Monday, November 24, 2008

Exercise Strategy

I missed the workout on Saturday because I stayed up late Friday playing games. Rebecca had fresh professional quality waffles when I woke up as well, reducing my desire to hit the gym to zero. I thought at the time I would go later, but it didn't happen.

My exercise strategy has a lot to do with sleep, i.e. what time I go to bed. I workout in the mornings on an empty stomach (well lots of water but no food). My goal is 20 minutes of cardio, six days a week. I then eat the largest meal of the day within an hour after working out. Not to say I go overboard at breakfast (700 calories), but the rest of the day, my meals are fewer calories. Exercising six days a week is important for me because more than one or two consecutive rest days can derail my routine. Once I start working out I have more energy and time. However, the chance to sleep in and avoid exercise becomes more of a temptation. So with that here are some typical events or items that can derail (and have derailed) fitness goals
  • travel
  • illness
  • vacations or holidays
These items can cause me to miss workouts or indulge in food. The best way for me to handle the above is to have a plan. If I have a plan for how I can continue exercise while traveling, then I am more likely to stick to it. If I have a plan for how to prevent illness, then I can likely avoid it. So I need to plan better what I will eat and how I will exercise in different situations so that I can be as flexible and do as much of what I enjoy as possible while still keeping on track with my goals.
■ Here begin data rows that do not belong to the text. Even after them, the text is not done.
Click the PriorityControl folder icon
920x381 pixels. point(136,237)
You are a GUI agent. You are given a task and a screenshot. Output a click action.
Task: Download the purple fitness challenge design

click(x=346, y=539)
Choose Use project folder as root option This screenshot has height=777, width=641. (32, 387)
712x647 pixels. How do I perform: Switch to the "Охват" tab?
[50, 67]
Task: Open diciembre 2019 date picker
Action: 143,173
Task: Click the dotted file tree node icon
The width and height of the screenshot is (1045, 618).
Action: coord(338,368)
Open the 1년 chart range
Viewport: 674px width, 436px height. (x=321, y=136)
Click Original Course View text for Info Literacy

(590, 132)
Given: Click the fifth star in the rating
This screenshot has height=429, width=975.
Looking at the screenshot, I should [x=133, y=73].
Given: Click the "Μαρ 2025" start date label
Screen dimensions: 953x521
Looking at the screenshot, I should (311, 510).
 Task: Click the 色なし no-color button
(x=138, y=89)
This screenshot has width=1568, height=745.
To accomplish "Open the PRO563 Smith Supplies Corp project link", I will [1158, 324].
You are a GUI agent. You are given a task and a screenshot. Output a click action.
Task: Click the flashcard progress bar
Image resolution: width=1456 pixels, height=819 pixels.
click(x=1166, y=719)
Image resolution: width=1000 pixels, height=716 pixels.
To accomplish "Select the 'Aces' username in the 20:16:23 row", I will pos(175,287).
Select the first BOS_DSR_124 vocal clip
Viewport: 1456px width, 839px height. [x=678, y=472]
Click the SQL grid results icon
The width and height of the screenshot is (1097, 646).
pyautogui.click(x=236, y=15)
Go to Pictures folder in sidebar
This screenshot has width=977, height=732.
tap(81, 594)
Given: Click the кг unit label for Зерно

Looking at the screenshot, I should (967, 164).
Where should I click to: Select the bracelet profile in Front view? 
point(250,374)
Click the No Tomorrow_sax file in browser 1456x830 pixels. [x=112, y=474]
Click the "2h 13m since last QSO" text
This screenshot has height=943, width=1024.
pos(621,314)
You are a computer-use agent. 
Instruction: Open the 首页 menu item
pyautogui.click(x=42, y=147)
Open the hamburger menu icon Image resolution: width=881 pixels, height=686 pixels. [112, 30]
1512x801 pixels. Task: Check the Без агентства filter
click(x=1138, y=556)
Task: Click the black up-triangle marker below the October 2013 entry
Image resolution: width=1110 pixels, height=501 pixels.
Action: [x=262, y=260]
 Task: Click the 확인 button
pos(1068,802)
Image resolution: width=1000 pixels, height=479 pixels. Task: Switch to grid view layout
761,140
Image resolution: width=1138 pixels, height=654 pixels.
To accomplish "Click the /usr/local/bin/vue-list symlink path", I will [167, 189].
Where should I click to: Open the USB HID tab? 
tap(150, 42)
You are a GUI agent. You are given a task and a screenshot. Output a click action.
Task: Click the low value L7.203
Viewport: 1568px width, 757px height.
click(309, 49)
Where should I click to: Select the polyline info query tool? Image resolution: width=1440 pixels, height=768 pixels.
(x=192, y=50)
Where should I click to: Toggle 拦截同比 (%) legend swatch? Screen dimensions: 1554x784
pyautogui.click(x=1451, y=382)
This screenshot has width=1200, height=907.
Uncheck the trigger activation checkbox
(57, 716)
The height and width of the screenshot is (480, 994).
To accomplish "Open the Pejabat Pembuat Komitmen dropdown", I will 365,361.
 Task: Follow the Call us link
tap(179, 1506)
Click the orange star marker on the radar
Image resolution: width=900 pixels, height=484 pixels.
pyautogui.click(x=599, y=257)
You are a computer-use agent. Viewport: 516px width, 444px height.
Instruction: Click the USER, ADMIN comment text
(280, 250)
That being said, I firmly believe the following:
"The key to getting what you want most is found in giving up some of what you desire less."

So the reason I don't already have what I want is because I have something else. What I already have is preventing me from obtaining what I want even more and I won't let it go.

So I can't have it all, I can't stay up until 1:00am every night and expect to wake up at 5:00am to exercise. I can't exercise on reduced sleep and then eat chips, candy and other junk and expect my body to repair itself. I might be technically "able" to make these choices, but it is not an ideal scenario and will not help me reach my goals.

I can't binge on food at parties and avoid the effects of that. I know what the ideal scenario is for losing weight and it is largely in my power to control: my portions, how late I remain awake at night, and if I get up to exercise.

2 comments:

  1. Your last paragraph is dead on for me. I am having trouble sleeping and I know that when my afternoon comes, I am tired and looking for sugar and other "energy" foods to help me last. I need to find balance post haste!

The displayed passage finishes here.